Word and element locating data

┄┄┄┄┄┄

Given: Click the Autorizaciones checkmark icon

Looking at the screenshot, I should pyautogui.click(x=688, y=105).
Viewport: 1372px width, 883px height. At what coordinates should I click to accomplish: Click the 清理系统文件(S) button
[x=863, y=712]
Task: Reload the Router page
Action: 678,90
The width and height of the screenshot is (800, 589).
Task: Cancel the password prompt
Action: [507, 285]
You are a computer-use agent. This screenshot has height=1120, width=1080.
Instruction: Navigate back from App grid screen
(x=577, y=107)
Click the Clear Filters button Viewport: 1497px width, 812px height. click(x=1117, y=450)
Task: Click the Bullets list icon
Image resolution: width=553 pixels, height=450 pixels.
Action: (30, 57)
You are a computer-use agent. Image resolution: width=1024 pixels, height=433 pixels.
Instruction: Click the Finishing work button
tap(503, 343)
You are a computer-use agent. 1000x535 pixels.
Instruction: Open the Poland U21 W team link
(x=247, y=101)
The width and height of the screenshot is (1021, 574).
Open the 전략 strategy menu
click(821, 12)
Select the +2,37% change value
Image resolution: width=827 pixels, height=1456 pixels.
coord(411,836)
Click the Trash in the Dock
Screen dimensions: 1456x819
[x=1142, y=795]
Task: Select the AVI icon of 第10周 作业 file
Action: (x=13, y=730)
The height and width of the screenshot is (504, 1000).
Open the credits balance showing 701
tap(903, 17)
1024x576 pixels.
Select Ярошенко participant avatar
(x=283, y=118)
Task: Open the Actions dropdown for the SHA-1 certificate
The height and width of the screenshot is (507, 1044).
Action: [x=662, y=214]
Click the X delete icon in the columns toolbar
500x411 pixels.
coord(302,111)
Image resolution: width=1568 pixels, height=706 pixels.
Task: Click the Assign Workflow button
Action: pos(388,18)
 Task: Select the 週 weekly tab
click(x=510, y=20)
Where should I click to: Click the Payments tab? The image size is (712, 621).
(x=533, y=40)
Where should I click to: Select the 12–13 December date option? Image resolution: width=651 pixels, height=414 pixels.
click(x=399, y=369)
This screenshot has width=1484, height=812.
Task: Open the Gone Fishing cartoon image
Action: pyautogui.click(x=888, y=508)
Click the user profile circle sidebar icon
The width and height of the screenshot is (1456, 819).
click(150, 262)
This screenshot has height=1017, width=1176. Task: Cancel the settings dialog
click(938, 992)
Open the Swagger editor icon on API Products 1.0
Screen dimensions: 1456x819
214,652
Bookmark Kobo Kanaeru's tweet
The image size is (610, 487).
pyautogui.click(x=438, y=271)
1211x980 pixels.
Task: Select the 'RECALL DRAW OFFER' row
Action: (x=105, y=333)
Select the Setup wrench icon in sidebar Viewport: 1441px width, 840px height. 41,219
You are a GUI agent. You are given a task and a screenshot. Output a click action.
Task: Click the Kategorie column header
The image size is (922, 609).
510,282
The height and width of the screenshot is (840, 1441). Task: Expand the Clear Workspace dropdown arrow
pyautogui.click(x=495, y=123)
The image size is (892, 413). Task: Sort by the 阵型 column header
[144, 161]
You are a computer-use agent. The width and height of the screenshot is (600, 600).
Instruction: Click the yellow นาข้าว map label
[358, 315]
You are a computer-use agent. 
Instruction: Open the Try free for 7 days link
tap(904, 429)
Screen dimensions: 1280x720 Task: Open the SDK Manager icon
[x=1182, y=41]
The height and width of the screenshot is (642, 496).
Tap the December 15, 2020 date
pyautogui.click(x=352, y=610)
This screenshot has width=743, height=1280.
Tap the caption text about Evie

┄┄┄┄┄┄

### Instructions for the task
Take the rows starting at the line containing "Task: Click the Bullets list icon" and ending at the line containing "Action: (x=13, y=730)", and swap "Instruction" for "Goal". Give back only those lines, with everything else left unchanged.

### Right answer
Task: Click the Bullets list icon
Image resolution: width=553 pixels, height=450 pixels.
Action: (30, 57)
You are a computer-use agent. Image resolution: width=1024 pixels, height=433 pixels.
Goal: Click the Finishing work button
tap(503, 343)
You are a computer-use agent. 1000x535 pixels.
Goal: Open the Poland U21 W team link
(x=247, y=101)
The width and height of the screenshot is (1021, 574).
Open the 전략 strategy menu
click(821, 12)
Select the +2,37% change value
Image resolution: width=827 pixels, height=1456 pixels.
coord(411,836)
Click the Trash in the Dock
Screen dimensions: 1456x819
[x=1142, y=795]
Task: Select the AVI icon of 第10周 作业 file
Action: (x=13, y=730)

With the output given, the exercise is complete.